_Assignment_
Would you return exactly the lines running from the one with "Click the Create button" to the bottom of the listing below, and no others?

*** Opening of Data for this exercise ***

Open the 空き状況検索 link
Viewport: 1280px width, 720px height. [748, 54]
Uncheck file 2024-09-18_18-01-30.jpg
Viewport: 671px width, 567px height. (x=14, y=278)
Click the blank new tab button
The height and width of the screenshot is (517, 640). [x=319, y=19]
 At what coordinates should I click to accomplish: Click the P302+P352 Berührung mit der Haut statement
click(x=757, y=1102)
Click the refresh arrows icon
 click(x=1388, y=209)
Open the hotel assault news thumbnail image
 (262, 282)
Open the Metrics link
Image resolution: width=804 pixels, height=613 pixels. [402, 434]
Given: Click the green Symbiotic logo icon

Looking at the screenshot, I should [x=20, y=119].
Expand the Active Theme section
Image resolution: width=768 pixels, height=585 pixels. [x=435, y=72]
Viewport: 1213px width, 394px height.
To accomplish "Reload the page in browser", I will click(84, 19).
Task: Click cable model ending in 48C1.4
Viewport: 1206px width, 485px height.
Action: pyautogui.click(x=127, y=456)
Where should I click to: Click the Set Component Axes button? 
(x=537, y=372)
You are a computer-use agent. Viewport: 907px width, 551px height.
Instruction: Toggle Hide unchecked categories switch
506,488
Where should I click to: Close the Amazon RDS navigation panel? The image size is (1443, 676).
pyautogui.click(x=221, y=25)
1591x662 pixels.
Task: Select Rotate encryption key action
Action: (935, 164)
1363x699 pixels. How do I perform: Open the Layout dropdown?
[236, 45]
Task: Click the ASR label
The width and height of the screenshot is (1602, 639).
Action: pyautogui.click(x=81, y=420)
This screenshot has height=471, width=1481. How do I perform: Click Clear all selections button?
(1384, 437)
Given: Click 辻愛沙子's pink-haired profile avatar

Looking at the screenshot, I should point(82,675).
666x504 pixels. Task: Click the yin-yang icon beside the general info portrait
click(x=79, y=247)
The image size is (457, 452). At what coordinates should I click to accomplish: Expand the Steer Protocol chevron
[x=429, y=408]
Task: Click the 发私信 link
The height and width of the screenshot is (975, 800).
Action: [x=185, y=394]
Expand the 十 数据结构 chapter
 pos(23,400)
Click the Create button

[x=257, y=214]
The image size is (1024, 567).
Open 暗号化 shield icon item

*** Close of Data for this exercise ***

_Written answer_
Click the Create button

[x=257, y=214]
The image size is (1024, 567).
Open 暗号化 shield icon item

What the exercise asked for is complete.